The SEC has the reputation of being the toughest conference in football. It got there by having a ruling class, not overlords. You don't want parity, because then you're the Big East or ACC and everyone thinks you suck. You don't want to have one or two schools above everyone else, because then you're the Big Ten/Big Two of a few years back when Ohio State and Michigan dominated or the Pac-1 of today.

That reputation is a precious thing because, Gary Danielson's wacky charts aside, it really does help the conference in getting teams into both the national title game and BCS games. The Pac-10 hasn't gotten two teams into the BCS since 2002 in large part to its "USC and everyone else" reputation (and some lobbying by Mack Brown in 2004).

Trying to fix matchups in one particular season would be missing the forest for the trees. In the long run, the SEC has little to gain by keeping Florida and Alabama up the expense of other schools. If it were to get to those two schools going to Atlanta every year, then we're either back to the early '90s when the league didn't have its reputation of being the best or it will become the Big Two like the Big Ten did. In the latter case, all it would take is one spectacular failure for everything to come crashing down like it has for the Big Ten over the past couple years.

It's good for the SEC that over the last nine years Florida, Georgia, and Tennessee have all gone to the SEC title game three times apiece. It's good for the SEC that over the last ten years four different teams have represented the West at least twice. The best of all is that it happened without any conspiracies involving officials fixing games. Sure there have been plenty of bad calls over the years, but name a sport that doesn't.
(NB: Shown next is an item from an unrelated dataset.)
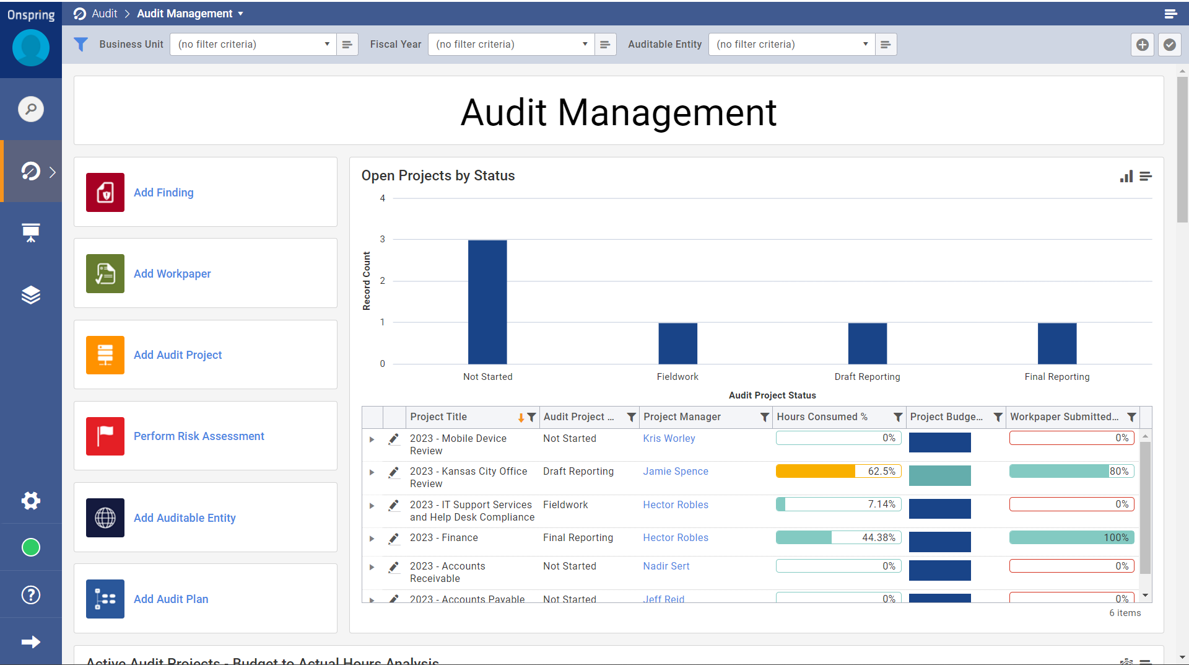Image resolution: width=1189 pixels, height=665 pixels.
Task: Sort by the Project Manager column header
Action: (x=682, y=417)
If you haven't guessed it by now, I don't believe that Mike Slive is pulling levers behind the scenes trying to set up certain matches between certain teams that have certain records. I'll invoke a variation Hanlon's Razor again, as I've done before: Never attribute to malice that which can be adequately explained by incompetence. Bad calls are just bad calls, and for them to be anything more would be death to the conference.